EU crisis won’t stop RBI’s stimulus exit
The Reserve Bank of India will continue with its calibrated exit from an expansive monetary policy despite the European crisis, governor, Dr D. Subbarao, said.
“We must do a calibrated exit from the expansionary stance that we had taken during the (global economic) crisis,” Dr Subbarao told reporters on the sidelines of a conference on banking technology.
He said inflation remains a concern in the wake of rising demand-side pressure in the economy. “Even as growth is picking up momentum, there is concern on the inflation side... what has started off as supply side inflation is getting more generalised,” Dr Subbarao said.

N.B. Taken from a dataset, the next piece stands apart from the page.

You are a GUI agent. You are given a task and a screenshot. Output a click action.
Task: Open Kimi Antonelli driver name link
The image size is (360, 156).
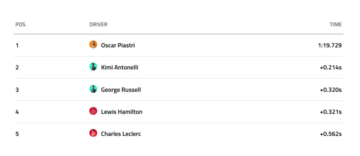click(120, 67)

The RBI, he said, is keeping a watch on growth and inflation dynamics and inflation could be coming back to 5.5 per cent by March 2011. However, he admitted that headline inflation has risen faster than expected and the bank may revisit the projected inflation figure for March 2011 in the July policy.
On the issue of deregulation of interest rates, Dr Subbarao said that once the base rate system comes into effect on July 1, only lending rates for agriculture and exports and deposit rate on savings bank accounts will remain regulated.
He said RBI wants a debate on deregulating interest on savings bank rates. “We are for deregulation but we want to time it appropriately. We want to make sure that deregulation of savings bank interest rates encourage financial inclusion.”